Although officially considered part of the Han nationality, the inhabitants of Xunpu are the descendants of foreign immigrants. As one historian explains, "The nearby village of Yuanlu, which is a flower growing center ... was a private garden belonging to a superintendent of maritime trade at the time of the Yuan Dynasty (1271-1368). This person was an Arab by origin, whose name is rendered as Bu Shougeng. The interesting thing is that the surname of most of Yuanlu's residents is Bu, so there is a distinct possibility that they might be descended from this Yuan dynasty official." Today the inhabitants of Xunpu consider themselves a distinct people. They wear spectacular, colorful costumes, keep their own traditions, and are called Xunpu Ren by other residents of the area.

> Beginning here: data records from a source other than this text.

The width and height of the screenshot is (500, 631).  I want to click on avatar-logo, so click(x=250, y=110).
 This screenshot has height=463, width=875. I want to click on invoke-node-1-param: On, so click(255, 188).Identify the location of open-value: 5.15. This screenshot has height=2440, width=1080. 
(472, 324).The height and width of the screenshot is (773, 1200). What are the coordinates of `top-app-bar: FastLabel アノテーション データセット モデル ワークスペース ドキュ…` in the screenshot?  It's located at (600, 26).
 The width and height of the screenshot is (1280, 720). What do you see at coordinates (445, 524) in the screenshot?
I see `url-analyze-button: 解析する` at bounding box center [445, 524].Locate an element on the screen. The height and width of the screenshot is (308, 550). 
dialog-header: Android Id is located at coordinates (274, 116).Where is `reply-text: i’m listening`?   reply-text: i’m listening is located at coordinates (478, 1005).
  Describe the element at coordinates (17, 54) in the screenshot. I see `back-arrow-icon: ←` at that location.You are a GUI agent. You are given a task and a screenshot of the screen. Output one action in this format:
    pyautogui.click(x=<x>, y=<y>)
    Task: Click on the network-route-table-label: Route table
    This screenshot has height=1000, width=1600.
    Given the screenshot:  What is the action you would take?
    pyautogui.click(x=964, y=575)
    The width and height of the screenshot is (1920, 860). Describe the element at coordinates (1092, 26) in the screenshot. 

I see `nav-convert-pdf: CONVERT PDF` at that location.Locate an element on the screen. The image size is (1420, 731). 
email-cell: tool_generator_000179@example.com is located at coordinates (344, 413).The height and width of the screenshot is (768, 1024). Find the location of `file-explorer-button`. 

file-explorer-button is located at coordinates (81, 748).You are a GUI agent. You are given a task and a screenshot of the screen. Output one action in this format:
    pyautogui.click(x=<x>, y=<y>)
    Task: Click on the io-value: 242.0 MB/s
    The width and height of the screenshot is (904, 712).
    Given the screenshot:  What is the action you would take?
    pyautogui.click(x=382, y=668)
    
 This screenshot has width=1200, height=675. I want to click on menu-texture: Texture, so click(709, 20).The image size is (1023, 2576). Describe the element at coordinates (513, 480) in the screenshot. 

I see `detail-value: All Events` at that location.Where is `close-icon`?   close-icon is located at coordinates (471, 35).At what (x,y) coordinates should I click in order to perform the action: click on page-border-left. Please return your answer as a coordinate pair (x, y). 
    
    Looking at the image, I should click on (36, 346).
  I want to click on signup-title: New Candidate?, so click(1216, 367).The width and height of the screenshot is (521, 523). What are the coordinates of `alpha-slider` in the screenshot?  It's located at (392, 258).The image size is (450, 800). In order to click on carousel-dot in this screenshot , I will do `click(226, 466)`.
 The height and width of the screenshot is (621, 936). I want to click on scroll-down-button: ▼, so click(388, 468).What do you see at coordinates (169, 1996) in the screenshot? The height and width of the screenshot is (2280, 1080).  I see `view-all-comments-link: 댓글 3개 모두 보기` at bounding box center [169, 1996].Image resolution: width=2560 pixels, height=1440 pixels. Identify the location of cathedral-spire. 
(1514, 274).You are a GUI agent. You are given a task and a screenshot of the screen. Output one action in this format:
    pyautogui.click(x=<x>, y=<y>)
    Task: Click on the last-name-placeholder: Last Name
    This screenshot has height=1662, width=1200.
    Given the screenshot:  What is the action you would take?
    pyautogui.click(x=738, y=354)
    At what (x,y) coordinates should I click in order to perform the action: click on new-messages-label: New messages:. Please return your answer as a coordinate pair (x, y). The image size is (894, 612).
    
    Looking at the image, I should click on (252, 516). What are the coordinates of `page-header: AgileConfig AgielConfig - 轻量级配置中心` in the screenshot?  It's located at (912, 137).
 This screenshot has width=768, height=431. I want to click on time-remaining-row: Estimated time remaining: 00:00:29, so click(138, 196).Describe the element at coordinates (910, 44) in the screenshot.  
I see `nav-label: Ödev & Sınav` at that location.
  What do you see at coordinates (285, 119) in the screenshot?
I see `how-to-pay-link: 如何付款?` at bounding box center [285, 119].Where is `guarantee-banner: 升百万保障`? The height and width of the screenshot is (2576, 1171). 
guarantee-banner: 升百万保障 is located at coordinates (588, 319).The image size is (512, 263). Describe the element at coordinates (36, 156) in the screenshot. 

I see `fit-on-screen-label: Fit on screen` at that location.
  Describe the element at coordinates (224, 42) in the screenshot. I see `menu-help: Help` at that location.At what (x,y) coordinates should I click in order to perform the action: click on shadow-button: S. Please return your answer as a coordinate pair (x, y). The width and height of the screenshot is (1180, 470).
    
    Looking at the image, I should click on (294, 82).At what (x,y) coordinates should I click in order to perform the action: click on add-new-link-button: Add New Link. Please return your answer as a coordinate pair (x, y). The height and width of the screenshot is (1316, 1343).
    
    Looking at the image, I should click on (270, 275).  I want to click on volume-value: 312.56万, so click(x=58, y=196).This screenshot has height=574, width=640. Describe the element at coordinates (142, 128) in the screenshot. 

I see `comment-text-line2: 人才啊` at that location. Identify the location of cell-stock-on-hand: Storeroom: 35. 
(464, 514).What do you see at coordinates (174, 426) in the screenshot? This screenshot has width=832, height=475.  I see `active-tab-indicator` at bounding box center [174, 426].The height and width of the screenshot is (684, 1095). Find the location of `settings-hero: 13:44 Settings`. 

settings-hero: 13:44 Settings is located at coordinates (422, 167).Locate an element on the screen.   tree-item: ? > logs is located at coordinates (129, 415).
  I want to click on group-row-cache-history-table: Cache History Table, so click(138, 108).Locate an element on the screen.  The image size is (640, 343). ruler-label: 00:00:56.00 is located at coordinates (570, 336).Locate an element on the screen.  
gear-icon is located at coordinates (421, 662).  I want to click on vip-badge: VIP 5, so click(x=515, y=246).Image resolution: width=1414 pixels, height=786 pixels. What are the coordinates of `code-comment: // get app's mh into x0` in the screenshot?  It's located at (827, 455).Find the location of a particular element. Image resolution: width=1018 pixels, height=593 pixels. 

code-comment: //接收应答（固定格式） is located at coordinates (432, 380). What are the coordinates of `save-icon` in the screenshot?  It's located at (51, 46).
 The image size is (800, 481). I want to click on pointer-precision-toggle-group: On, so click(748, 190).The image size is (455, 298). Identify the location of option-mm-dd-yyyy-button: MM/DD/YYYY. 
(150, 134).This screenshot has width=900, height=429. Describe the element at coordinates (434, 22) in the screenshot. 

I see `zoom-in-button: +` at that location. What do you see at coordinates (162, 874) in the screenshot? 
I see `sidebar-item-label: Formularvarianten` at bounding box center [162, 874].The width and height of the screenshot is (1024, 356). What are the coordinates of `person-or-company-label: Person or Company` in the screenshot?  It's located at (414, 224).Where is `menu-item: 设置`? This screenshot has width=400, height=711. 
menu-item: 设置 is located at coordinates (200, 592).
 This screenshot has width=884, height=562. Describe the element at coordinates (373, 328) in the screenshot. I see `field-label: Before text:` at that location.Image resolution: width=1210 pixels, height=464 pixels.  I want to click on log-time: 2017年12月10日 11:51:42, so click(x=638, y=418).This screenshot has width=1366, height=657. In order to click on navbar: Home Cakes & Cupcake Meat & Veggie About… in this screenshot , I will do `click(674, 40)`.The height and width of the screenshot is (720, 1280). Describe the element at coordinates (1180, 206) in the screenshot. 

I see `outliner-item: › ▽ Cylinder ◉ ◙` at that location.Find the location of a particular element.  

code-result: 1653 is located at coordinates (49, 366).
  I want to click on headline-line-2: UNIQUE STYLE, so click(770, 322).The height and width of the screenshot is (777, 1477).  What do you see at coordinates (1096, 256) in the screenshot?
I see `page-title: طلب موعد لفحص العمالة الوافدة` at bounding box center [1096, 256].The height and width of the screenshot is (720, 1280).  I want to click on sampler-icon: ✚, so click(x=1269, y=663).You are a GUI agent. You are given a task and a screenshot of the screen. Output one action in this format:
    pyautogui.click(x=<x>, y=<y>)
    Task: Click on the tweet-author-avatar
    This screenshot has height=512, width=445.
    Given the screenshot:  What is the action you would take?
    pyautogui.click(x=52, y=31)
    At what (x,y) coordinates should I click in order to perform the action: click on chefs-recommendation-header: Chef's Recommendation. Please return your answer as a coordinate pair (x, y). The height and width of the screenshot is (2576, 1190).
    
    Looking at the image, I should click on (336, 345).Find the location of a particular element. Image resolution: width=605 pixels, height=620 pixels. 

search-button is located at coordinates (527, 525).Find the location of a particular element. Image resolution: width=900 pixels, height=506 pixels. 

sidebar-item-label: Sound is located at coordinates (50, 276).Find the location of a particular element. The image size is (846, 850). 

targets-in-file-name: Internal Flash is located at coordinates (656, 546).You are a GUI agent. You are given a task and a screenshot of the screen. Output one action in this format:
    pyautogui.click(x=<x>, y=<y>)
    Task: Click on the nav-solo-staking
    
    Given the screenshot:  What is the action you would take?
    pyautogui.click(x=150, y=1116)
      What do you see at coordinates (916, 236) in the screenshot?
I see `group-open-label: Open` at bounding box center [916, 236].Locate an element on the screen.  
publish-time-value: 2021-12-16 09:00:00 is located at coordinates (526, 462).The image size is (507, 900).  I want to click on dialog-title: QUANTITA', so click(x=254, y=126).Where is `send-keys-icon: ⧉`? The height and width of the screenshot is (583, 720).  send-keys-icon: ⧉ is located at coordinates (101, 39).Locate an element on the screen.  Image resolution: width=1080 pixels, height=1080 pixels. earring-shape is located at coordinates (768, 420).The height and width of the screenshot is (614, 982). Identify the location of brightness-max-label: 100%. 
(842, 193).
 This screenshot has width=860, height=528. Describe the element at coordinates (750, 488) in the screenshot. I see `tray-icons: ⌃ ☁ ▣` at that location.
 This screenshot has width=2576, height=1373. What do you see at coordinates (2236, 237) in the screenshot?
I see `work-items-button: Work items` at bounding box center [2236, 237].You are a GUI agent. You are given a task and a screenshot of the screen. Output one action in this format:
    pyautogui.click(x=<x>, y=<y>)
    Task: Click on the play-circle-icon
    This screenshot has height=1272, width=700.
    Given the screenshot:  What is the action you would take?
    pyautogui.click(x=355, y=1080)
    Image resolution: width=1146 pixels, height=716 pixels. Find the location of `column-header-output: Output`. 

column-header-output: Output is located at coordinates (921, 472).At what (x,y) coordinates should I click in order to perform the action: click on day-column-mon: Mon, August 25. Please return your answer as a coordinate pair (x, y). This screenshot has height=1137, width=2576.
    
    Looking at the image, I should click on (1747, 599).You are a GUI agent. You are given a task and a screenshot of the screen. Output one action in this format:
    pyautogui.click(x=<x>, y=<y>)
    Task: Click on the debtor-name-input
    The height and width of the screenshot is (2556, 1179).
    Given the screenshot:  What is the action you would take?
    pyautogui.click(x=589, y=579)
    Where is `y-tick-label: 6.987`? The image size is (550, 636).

In the past Quanzhou was known as Zaitun. Founded in 711, it grew to become the world's second largest port during the Song and Yuan dynasties (960-1368) and continued to be important until its harbor silted up during the Ming Dynasty (1368-1644). "Over the centuries, it attracted merchants, envoys and missionaries from faraway Persia, Arabia, India and Europe." Another historian records, "A large number of Moslem, Nestorian, Catholic, Manichean and Hindu inscriptions are found in the area. ... The inscriptions are in Arabic, Syriac and Tamil."
The most eye catching feature of the Xunpu women is the way they dress their hair. "It is twisted up into a bun or chignon, often fastened with strands of red wool, and set off by a garland or two of dozens of chrysanthemum, jasmine or magnolia buds." Xunpu village is celebrated for its oysters. The outer walls of many of their homes are insulated with empty oyster shells collected from the nearby beach.
Today most Xunpu inhabitants adhere to traditional Chinese religions such as Daoism and ancestor worship. There are many strong Han Christian churches in nearby Quanzhou.
Although there are now only a few believers among the Xunpu, the Quanzhou area has a long and rich Christian history. The first Christian community was started by Franciscan monks in the early 1300s. In 1982 all the people of the nearby village of Shenghu, numbering 250, "were converted following an unusual case of exorcism." Churches in Quanzhou City have experienced steady growth over a twenty-year period. One house church which numbered 100 to 200 people in 1975 had grown to 1,000 members by 1986.